Seandainya aku bisa memeluknya, aku pasti akan melakukannya. Ingin sekali kusembuhkan luka itu, namun keinginan tersebut hancur berkeping-keping saat aku sadar bahwa aku tidak berhak untuk itu. Maka kubiarkan Janhvi berjalan-jalan terseok-seok sementara aku hanya bisa memandangi punggungnya menjauh.

Miris sekali.

Aku tidak mengasihani Janhvi. Aku sedang mengasihani diriku sendiri. Yang tidak bisa melakukan sesuatu untuk gadis pertama yang mulai memiliki tempat di hatiku.

Aku tahu, pertemuanku dengan Janhvi terbilang sangat singkat. Namun kebersamaan yang terjadi selama ini cukup mengatakan segalanya. Betapa Janhvi adalah gadis yang sangat menarik.

Meski aku tahu bahwa ia sudah dimiliki, aku tetap suka melihat senyum dan wajahnya yang meneduhkan. Aku tidak pernah bosan dan selalu ingin melihatnya lagi-lagi. Itulah sebabnya aku tidak ingin cepat-cepat meninggalkannya. Dan alasan akan menemaninya sampai menemukan Jigar hanya sekadar tameng. Yang sesungguhnya, aku tidak ingi berpisah darinya secepat itu.

"Vishal,"

Langkahku terhenti. Refleks berbalik dan menemukan seseorang yang kucari.

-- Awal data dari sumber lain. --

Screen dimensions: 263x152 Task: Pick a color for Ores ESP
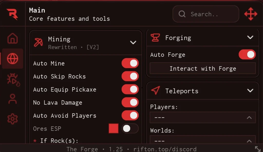[x=113, y=129]
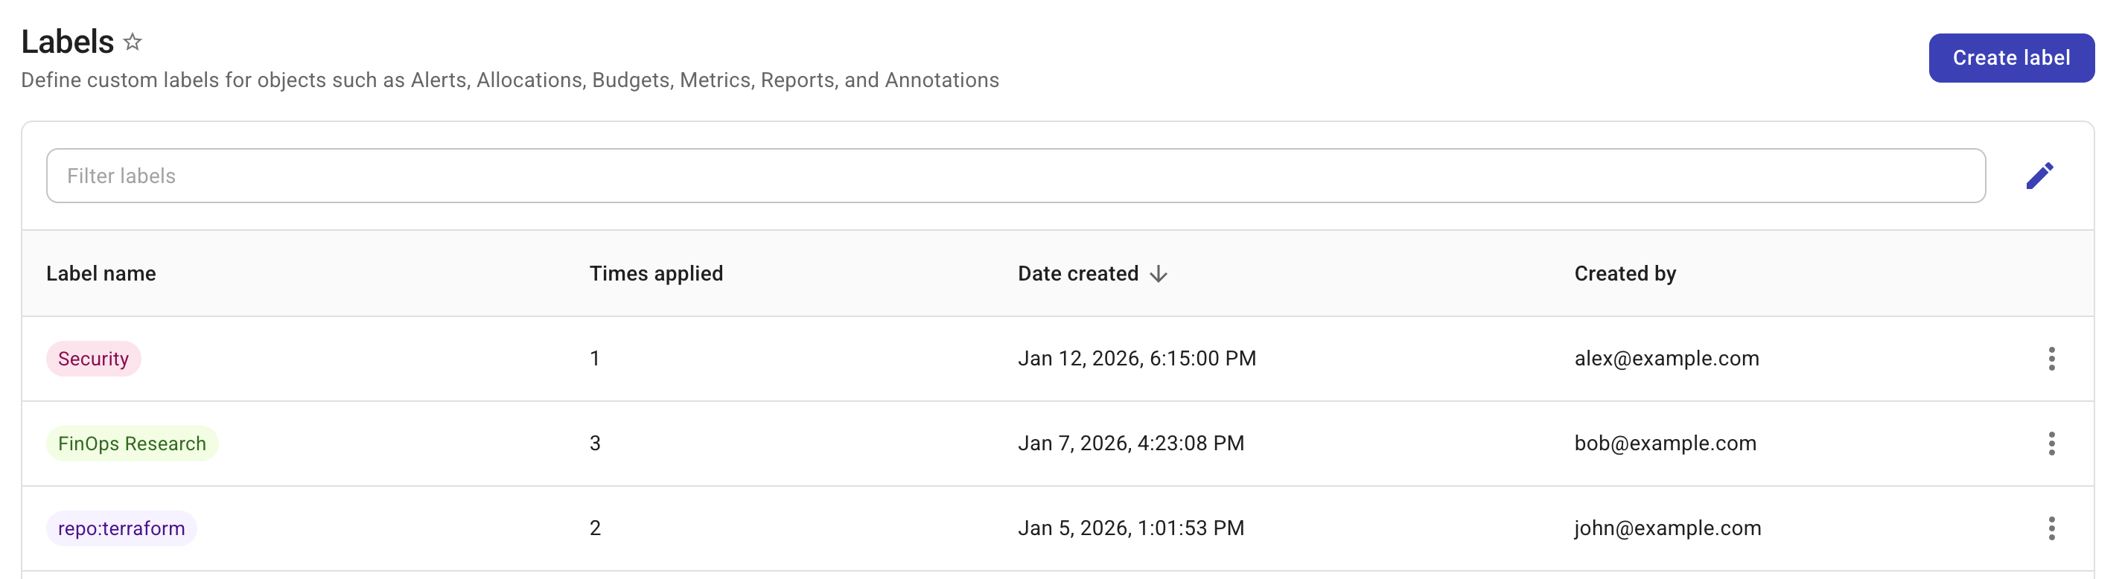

Janhvi.

"Syukurlah kau belum pergi, Janhvi." Kataku seraya mengatur napas.

Janhvi menggeleng dengan senyum yang terkesan dipaksakan. Aku tahu, aku mungkin tidak akan melihat wajahnya lagi setelah ini jadi kupikir tak apa jika melihat senyum sekadar itu darinya.

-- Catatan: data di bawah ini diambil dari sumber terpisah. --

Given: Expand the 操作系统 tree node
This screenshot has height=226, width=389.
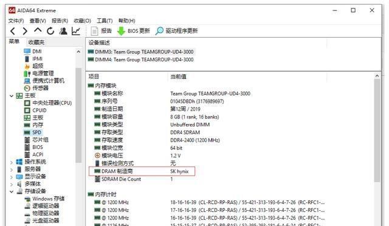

"Aku tadi ke hotel dan melihat kamarmu sudah dibersihkan pelayan. Mereka bilang kau baru saja check out itulah sebabnya aku langsung ke sini," aku merasa harus menjelaskannya sebelum dia bertanya atau curiga terhadapku.

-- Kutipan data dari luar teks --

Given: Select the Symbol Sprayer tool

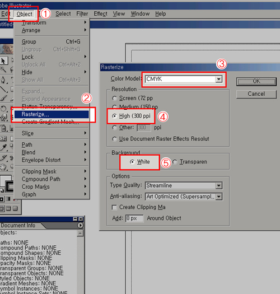Looking at the screenshot, I should [x=3, y=129].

"Lebih cepat lebih baik, kan?" Masih ada luka yang terpancar dari sorot matanya, meski wajahnya tak sepias kemarin malam.

"Aku-"

Aku merasa sulit berkata-kata. Apa yang ingin kukatakan padanya? Selamat tinggal, kan? Mengapa sesulit ini?

"Vishal, seharusnya kau tidak perlu menyusulku. Karena kau seolah-olah mengingatkanku akan budi baikmu padaku."

"Hei, mengapa kau terus saja berbicara soal kebaikan. Bukankah kita teman?" Benarkah kita berteman Janhvi? Lalu mengapa aku sedikit sedih begitu tahu kau akan kembali ke India?

"Maaf,"

"Lupakan soal apapun yang pernah terjadi selama ini," sesungguhnya ini kalimat untuk diriku sendiri. "Aku ke sini tidak ingin mendengarkan hal itu darimu. Aku ingin memastikan kalau kau baik-baik saja."

Janhvi tersenyum sumringah. Mungkin kalimatku tadi terdengar aneh baginya. Mau bagaimana lagi, aku tidak bisa mengatakan hal lain selain kalimat sampah barusan.